### What you should do
Report back every line below that carries the word "Share".

### Data supplied
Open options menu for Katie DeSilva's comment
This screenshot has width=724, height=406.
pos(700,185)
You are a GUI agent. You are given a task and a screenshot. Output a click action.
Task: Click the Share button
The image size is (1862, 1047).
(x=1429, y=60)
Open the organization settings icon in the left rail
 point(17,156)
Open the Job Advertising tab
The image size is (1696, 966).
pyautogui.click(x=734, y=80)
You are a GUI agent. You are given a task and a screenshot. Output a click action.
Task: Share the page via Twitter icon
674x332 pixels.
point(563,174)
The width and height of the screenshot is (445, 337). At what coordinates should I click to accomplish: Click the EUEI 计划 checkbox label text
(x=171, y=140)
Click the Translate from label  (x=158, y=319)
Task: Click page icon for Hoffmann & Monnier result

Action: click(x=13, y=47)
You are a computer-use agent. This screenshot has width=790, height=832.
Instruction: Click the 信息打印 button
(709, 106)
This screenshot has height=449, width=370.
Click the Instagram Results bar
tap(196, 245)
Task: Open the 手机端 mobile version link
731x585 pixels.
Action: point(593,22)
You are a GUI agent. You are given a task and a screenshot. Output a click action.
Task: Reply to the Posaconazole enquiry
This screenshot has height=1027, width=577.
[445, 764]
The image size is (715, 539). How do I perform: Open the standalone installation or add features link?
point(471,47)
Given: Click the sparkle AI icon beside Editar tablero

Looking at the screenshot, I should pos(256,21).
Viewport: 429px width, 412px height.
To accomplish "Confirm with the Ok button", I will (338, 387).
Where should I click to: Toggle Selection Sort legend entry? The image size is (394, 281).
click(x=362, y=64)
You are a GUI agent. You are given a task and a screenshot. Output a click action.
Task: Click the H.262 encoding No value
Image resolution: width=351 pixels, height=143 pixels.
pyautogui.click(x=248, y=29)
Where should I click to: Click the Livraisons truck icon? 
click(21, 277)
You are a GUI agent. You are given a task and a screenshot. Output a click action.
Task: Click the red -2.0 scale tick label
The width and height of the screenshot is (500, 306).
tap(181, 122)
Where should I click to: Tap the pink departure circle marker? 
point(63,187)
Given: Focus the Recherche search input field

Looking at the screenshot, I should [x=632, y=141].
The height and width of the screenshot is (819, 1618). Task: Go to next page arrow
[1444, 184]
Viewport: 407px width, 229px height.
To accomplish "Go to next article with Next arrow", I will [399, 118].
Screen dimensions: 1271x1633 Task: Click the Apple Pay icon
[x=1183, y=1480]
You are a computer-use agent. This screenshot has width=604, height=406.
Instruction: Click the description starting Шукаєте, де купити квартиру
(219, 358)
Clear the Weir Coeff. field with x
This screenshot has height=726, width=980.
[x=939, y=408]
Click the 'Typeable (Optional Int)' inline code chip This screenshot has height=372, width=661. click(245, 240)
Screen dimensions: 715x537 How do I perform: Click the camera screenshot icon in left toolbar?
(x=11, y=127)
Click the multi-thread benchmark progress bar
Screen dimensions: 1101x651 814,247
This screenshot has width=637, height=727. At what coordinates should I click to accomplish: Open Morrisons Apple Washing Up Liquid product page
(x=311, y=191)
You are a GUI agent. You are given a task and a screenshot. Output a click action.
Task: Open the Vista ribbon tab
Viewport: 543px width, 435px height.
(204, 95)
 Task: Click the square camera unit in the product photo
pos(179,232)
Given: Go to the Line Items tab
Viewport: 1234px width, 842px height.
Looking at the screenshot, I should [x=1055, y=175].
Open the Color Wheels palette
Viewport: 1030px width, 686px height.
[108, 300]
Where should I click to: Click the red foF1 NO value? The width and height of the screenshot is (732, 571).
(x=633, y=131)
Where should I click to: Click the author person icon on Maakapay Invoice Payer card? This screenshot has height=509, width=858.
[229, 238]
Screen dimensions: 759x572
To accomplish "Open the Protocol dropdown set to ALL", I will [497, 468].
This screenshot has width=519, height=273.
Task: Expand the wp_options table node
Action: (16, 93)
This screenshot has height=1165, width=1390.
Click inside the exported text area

### Your solution
Task: Click the Share button
Task: Share the page via Twitter icon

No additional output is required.